Abeyta observes that, partly because they don’t understand the benefits, “some college presidents are very uncomfortable with the idea of having formerly incarcerated students on campus.” A 2022 study, citing Abeyta’s work, concluded that formerly incarcerated Latinx students possess a unique mix of knowledge and abilities drawn from their time in prison and on the streets. Abeyta has called these assets “carceral capital.”

Andrisse has it. Before he became a research scientist, he was sentenced to 10 years in prison on three felony convictions. “I made a good amount of money selling drugs, and those same skills that got me locked up, I’m still using those skills to secure million-dollar grants,” he says. Project Rebound participants say professors rely on them to start classroom discussions and persuade younger students to attend office hours and tutoring. Formerly incarcerated students also serve as role models of what Ralston calls “grit and grind.”

“They are additive to our campus, just like our veterans,” says CSUF’s president, Framroze Virjee. Virjee supported the John Irwin House from the beginning, and the first time he visited it, he cried. “There but for the grace of God goes any one of us,” he says, describing “amazing people who got caught up in things.”

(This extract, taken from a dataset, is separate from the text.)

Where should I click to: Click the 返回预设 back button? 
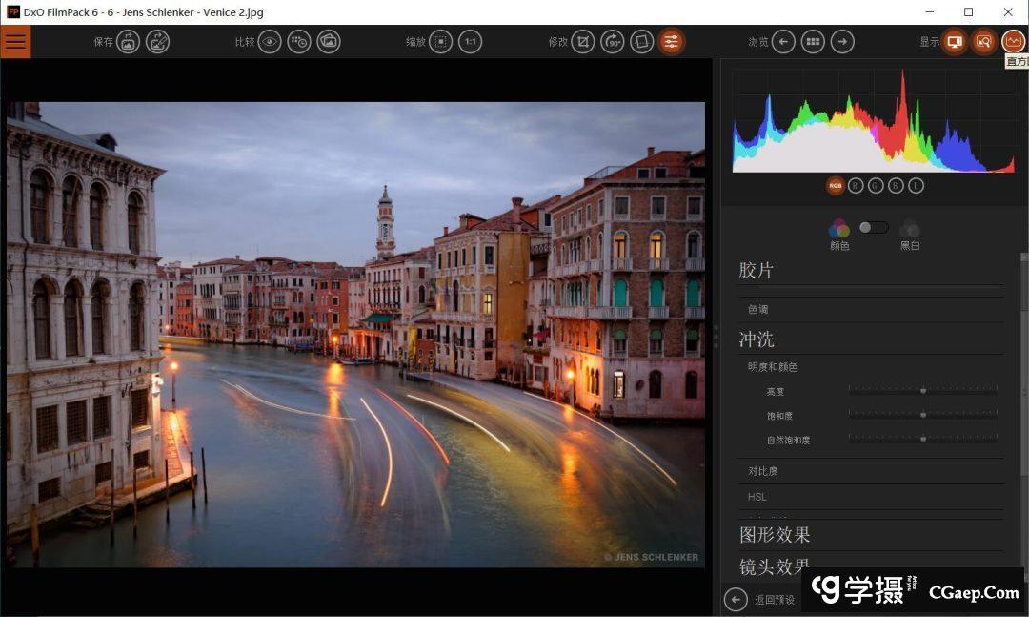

When one house resident was close to dropping out, Virjee scheduled a standing phone call with him every night at 7 o’clock for three months. “Literally one of the best days of my life,” Virjee says, was when “I got to hand him his diploma as he crossed the stage.”

After Conner left for class on that unremarkable November morning, Lance Swann drove over to the John Irwin House to share some good news. The 31-year-old junior, who teaches classes at Ironwood State Prison on the side, had moved out in August. He rented a room in a house for a few months to establish a rental history, and now he’d been offered his own lease in “a pretty nice area of Anaheim.”

Cavitt jumped to his feet, wrapping the younger man in a bear hug. The jubilation lasted for a minute or two, and then Cavitt asked to see the document. “Let’s review it,” he said. “Because landlords can sneak some stuff in there. Same thing when you go in—first thing you do is take pictures.”

When Cavitt arrived at the house a few hours earlier, Conner had been there studying. “That would have been the worst decision ever, if I’d have left Project Rebound,” Conner told me. “It would be a whole different me. Maybe I would have got in trouble again.”

Instead, Cavitt recalled, Conner “began to thrive”: He opened up and became “more vulnerable about his feelings and emotions, stuff he had repressed for years.” He also started reaching out to professors and going to office hours. “I’m advocating for myself, speaking up,” Conner confirmed.

These days, the two men talk mostly about grad school. Conner has his sights set on at least one more degree.

“I’m watching this man grow into his own, right before my eyes,” Cavitt says.

When they run into each other in early December, Conner is on his way to campus to tutor another student. “From Project Rebound?” Cavitt asks.

“Nah,” Conner responds, just a classmate who needed help.

“Wait a minute, who are you?” Cavitt teases. “When did you start doing this?”

Conner doesn’t know exactly who he’s becoming, but he does know who to thank. Being around people like Cavitt, he says, makes him think, “Damn, I can do this.” The rubber bands on his braces flash CSUF orange as he says, “It’s crazy how good my life went.”